((
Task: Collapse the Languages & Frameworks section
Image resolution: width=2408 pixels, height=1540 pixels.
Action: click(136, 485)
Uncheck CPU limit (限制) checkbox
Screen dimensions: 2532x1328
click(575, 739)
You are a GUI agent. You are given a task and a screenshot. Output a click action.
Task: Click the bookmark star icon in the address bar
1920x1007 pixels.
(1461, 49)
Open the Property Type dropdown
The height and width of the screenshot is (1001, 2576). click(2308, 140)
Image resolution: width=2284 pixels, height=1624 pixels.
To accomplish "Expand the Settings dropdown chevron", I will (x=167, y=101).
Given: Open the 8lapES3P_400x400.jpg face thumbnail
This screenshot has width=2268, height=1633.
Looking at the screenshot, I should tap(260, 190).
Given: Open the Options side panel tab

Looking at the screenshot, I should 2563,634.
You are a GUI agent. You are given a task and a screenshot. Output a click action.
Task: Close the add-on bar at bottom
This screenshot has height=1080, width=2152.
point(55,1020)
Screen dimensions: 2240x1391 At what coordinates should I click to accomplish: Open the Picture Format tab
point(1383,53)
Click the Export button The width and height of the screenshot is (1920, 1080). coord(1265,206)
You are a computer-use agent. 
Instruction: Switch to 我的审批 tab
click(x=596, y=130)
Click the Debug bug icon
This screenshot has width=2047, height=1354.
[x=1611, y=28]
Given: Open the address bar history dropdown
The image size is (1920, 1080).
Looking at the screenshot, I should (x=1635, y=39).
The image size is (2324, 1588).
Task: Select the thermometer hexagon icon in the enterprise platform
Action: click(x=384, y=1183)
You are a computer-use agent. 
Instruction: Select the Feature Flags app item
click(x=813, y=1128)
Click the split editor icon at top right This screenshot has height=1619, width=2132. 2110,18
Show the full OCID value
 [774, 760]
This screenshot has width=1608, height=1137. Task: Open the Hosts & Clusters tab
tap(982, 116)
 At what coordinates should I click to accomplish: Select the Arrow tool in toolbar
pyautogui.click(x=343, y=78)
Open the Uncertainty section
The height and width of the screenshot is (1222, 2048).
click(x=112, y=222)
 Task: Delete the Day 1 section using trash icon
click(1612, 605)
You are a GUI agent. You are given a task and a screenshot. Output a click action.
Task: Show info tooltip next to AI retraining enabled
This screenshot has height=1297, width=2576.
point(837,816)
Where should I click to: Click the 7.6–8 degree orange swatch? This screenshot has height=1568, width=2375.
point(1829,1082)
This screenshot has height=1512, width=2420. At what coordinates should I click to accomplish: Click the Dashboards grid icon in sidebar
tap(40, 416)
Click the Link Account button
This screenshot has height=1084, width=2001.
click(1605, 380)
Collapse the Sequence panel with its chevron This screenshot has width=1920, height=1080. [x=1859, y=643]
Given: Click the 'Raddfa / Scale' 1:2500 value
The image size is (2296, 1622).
))
- TASK REQUIREMENTS -
Reproduce the entries above exactly, every line included.

- EXERCISE ANSWER -
Task: Collapse the Languages & Frameworks section
Image resolution: width=2408 pixels, height=1540 pixels.
Action: click(136, 485)
Uncheck CPU limit (限制) checkbox
Screen dimensions: 2532x1328
click(575, 739)
You are a GUI agent. You are given a task and a screenshot. Output a click action.
Task: Click the bookmark star icon in the address bar
1920x1007 pixels.
(1461, 49)
Open the Property Type dropdown
The height and width of the screenshot is (1001, 2576). click(2308, 140)
Image resolution: width=2284 pixels, height=1624 pixels.
To accomplish "Expand the Settings dropdown chevron", I will (x=167, y=101).
Given: Open the 8lapES3P_400x400.jpg face thumbnail
This screenshot has width=2268, height=1633.
Looking at the screenshot, I should tap(260, 190).
Given: Open the Options side panel tab

Looking at the screenshot, I should 2563,634.
You are a GUI agent. You are given a task and a screenshot. Output a click action.
Task: Close the add-on bar at bottom
This screenshot has height=1080, width=2152.
point(55,1020)
Screen dimensions: 2240x1391 At what coordinates should I click to accomplish: Open the Picture Format tab
point(1383,53)
Click the Export button The width and height of the screenshot is (1920, 1080). coord(1265,206)
You are a computer-use agent. 
Instruction: Switch to 我的审批 tab
click(x=596, y=130)
Click the Debug bug icon
This screenshot has width=2047, height=1354.
[x=1611, y=28]
Given: Open the address bar history dropdown
The image size is (1920, 1080).
Looking at the screenshot, I should (x=1635, y=39).
The image size is (2324, 1588).
Task: Select the thermometer hexagon icon in the enterprise platform
Action: click(x=384, y=1183)
You are a computer-use agent. 
Instruction: Select the Feature Flags app item
click(x=813, y=1128)
Click the split editor icon at top right This screenshot has height=1619, width=2132. 2110,18
Show the full OCID value
 [774, 760]
This screenshot has width=1608, height=1137. Task: Open the Hosts & Clusters tab
tap(982, 116)
 At what coordinates should I click to accomplish: Select the Arrow tool in toolbar
pyautogui.click(x=343, y=78)
Open the Uncertainty section
The height and width of the screenshot is (1222, 2048).
click(x=112, y=222)
 Task: Delete the Day 1 section using trash icon
click(1612, 605)
You are a GUI agent. You are given a task and a screenshot. Output a click action.
Task: Show info tooltip next to AI retraining enabled
This screenshot has height=1297, width=2576.
point(837,816)
Where should I click to: Click the 7.6–8 degree orange swatch? This screenshot has height=1568, width=2375.
point(1829,1082)
This screenshot has height=1512, width=2420. At what coordinates should I click to accomplish: Click the Dashboards grid icon in sidebar
tap(40, 416)
Click the Link Account button
This screenshot has height=1084, width=2001.
click(1605, 380)
Collapse the Sequence panel with its chevron This screenshot has width=1920, height=1080. [x=1859, y=643]
Given: Click the 'Raddfa / Scale' 1:2500 value
The image size is (2296, 1622).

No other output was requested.